Chapter Eight - The New World

29 4 21
                                    


That night, George Randall, who had slept in the finest hotels in the world with human room service staff instead of robots to serve his every need, slept on hard, itchy straw next to goats.

The watered down stew had done little to satisfy his hunger, particularly as his body drew upon its reserves to recover from the rigors of hypersleep, and he awoke to find himself ravenously hungry. It was the mouthwatering smell of oat porridge that had awoken him, he found. The cottage was still almost pitch black, lit only by the glow coming from the ashes of last night's fire as Gelda stoked them back to life, but steam was already coming from the cauldron hanging above it as the farmer's wife cooked breakfast. Randall found himself hoping that she was cooking up enough for six this time. He thought he was quite capable of devouring the entire contents of the cauldron all by himself.

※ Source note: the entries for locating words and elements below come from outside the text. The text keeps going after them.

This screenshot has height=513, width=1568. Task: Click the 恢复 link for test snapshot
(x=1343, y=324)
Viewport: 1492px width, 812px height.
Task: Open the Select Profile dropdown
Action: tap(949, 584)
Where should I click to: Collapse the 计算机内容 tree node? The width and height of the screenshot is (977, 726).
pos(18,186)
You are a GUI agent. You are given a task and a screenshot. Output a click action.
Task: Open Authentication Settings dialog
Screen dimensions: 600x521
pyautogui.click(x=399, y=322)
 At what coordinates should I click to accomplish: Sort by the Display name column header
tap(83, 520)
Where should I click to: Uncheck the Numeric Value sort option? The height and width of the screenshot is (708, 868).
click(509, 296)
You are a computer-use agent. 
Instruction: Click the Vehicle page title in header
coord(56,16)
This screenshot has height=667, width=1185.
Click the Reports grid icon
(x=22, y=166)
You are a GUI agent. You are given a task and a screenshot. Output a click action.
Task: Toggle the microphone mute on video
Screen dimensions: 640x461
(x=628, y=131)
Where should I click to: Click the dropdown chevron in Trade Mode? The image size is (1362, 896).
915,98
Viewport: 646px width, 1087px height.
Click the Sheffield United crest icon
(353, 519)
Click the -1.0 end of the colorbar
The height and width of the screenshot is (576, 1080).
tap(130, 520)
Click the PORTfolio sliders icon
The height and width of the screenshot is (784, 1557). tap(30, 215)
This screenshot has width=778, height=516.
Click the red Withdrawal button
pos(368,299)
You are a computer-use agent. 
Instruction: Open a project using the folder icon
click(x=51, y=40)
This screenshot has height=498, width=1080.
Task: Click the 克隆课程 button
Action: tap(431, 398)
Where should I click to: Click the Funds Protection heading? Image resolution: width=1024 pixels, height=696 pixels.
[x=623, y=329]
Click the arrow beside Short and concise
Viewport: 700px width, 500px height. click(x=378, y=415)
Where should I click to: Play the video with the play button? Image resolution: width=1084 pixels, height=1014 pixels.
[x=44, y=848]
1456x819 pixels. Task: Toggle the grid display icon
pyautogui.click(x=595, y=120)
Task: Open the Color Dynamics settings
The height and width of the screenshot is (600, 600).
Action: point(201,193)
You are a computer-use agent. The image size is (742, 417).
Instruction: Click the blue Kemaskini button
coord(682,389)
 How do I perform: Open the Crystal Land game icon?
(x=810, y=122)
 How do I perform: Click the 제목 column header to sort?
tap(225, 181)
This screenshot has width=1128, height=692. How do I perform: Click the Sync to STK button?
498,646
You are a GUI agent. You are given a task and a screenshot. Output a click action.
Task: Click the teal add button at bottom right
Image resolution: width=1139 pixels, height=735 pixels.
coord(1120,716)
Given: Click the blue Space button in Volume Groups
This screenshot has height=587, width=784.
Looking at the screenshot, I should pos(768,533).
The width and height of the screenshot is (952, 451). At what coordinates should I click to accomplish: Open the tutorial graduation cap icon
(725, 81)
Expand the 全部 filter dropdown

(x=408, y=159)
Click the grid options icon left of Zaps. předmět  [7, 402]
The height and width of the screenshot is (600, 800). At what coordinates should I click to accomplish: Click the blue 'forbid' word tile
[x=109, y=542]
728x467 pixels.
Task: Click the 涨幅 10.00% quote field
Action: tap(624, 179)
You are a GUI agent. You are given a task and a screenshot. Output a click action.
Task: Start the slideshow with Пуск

There was a brief gust of cold as Wilks opened the door to go out into almost perfect blackness. Dawn must still be hours away, Randall thought, but having to make a living in this primitive lifestyle evidently required them to work all the hours of the day, and then some. He wondered whether they ever got tired of living this way and yearned to return to proper, civilised living. Frozen food straight from the supermarket ready to eat after a moment in the flash oven. Proper indoor plumbing... Some of these people must occasionally go back to civilisation, he thought. He wondered what the others thought of them. Were they weakling failures who deserved pity for not being able to 'cut it' in the medieval community, or were they traitors for walking out on friends and family?

What did Wilks and his wife really think of their four houseguests? he wondered. He knew they were letting them stay for the night out of a sense of religious obligation. Did they have sympathy for these four unfortunates they'd found wandering naked and lost in the countryside, or did they actively resent them for eating their food and crowding them in their own house? Either way, Randall knew, they wouldn't have to endure their company for more than one night. Somewhere out there were cities and civilisation with all the luxuries and conveniences of modern life, and Randall intended to find them.

The door opened again as Wilks came back in. "The outhouse is at the end of the path," he said as he shivered the cold out of his bones. "If you need to use it, and I 'spect you do."

Randall nodded his thanks, glad that he was finally becoming able to understand their strange accent and way of speaking. After listening to them talking together for long hours the previous evening, he was becoming able to understand them as easily as if they were from his own time.

The watery bowl of stew the night before had done little to fill their bowels, though. Randall only needed to empty his bladder and he went outside to do it. Outside, the only light came from a crescent moon low down near the eastern horizon, but his eyes were already adapted to the dark and the wooden outhouse was visible a short distance away, as promised.

As he approached it, though, the rank odour coming from it deterred him and he went behind a bush instead. There was a brief shaft of ruddy red light from the cottage as another of its occupants left to answer the call of nature, but Randall ignored it, trusting in the darkness to cover his modesty.

When he'd done what he needed to do he took a moment to look up at the sky. It was ablaze with stars. More than he'd ever seen in the polluted skies of the Earth in the time before he'd gone into the hibernaculum, and the milky way stretched across the sky, every tiniest detail of its intricate structure clearly visible. Not even the skies of Switzerland, where he'd taken most of his holidays, had been this clear. He stared up at the spectacle, amazed at how clear the sky was now and feeling a little appalled by what they'd done to it in his own time. They'd had no choice, of course. Industry was needed to keep the economy functioning, and there was no way to have industry without pollution. Losing the sight of the stars, and most of the wildlife on the land and in the oceans, had been a small price to pay for keeping civilisation moving and he'd never felt bad about enjoying all the benefits of modern life. Now, though, he couldn't help but feel a surge of delight that the people of this new age had found a way to restore the planet.